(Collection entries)
....................
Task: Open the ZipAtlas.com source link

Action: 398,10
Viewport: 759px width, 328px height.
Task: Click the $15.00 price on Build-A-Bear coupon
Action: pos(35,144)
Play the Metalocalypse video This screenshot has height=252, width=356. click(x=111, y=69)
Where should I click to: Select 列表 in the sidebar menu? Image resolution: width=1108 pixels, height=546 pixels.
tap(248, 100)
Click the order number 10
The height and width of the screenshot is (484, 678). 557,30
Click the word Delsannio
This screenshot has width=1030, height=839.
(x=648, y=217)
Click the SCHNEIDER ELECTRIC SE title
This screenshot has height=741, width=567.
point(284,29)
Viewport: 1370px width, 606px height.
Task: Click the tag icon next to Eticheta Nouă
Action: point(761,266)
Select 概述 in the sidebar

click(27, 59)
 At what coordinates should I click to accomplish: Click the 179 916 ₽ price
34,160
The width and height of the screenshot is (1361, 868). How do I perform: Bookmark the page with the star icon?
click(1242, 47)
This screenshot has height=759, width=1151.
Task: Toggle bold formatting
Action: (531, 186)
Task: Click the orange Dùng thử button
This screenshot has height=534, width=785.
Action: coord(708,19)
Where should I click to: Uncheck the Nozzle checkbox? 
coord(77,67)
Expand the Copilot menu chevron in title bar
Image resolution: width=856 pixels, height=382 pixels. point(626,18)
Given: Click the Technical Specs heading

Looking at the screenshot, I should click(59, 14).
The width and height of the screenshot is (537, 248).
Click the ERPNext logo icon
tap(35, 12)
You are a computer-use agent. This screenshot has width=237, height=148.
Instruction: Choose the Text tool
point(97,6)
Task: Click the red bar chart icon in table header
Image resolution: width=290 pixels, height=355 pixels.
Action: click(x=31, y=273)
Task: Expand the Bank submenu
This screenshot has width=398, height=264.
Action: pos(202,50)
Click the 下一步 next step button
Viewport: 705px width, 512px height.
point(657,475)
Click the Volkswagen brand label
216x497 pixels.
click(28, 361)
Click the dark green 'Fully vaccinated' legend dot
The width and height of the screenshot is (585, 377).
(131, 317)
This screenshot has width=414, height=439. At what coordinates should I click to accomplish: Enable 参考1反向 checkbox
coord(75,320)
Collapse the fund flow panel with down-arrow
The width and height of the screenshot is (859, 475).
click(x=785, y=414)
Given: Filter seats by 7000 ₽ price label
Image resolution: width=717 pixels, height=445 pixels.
....................
• _WHAT THE TASK REQUIRES_:
Having read the entries above, set each one down again exactly.

• _EXERCISE RESULT_:
Task: Open the ZipAtlas.com source link

Action: 398,10
Viewport: 759px width, 328px height.
Task: Click the $15.00 price on Build-A-Bear coupon
Action: pos(35,144)
Play the Metalocalypse video This screenshot has height=252, width=356. click(x=111, y=69)
Where should I click to: Select 列表 in the sidebar menu? Image resolution: width=1108 pixels, height=546 pixels.
tap(248, 100)
Click the order number 10
The height and width of the screenshot is (484, 678). 557,30
Click the word Delsannio
This screenshot has width=1030, height=839.
(x=648, y=217)
Click the SCHNEIDER ELECTRIC SE title
This screenshot has height=741, width=567.
point(284,29)
Viewport: 1370px width, 606px height.
Task: Click the tag icon next to Eticheta Nouă
Action: point(761,266)
Select 概述 in the sidebar

click(27, 59)
 At what coordinates should I click to accomplish: Click the 179 916 ₽ price
34,160
The width and height of the screenshot is (1361, 868). How do I perform: Bookmark the page with the star icon?
click(1242, 47)
This screenshot has height=759, width=1151.
Task: Toggle bold formatting
Action: (531, 186)
Task: Click the orange Dùng thử button
This screenshot has height=534, width=785.
Action: coord(708,19)
Where should I click to: Uncheck the Nozzle checkbox? 
coord(77,67)
Expand the Copilot menu chevron in title bar
Image resolution: width=856 pixels, height=382 pixels. point(626,18)
Given: Click the Technical Specs heading

Looking at the screenshot, I should click(59, 14).
The width and height of the screenshot is (537, 248).
Click the ERPNext logo icon
tap(35, 12)
You are a computer-use agent. This screenshot has width=237, height=148.
Instruction: Choose the Text tool
point(97,6)
Task: Click the red bar chart icon in table header
Image resolution: width=290 pixels, height=355 pixels.
Action: click(x=31, y=273)
Task: Expand the Bank submenu
This screenshot has width=398, height=264.
Action: pos(202,50)
Click the 下一步 next step button
Viewport: 705px width, 512px height.
point(657,475)
Click the Volkswagen brand label
216x497 pixels.
click(28, 361)
Click the dark green 'Fully vaccinated' legend dot
The width and height of the screenshot is (585, 377).
(131, 317)
This screenshot has width=414, height=439. At what coordinates should I click to accomplish: Enable 参考1反向 checkbox
coord(75,320)
Collapse the fund flow panel with down-arrow
The width and height of the screenshot is (859, 475).
click(x=785, y=414)
Given: Filter seats by 7000 ₽ price label
Image resolution: width=717 pixels, height=445 pixels.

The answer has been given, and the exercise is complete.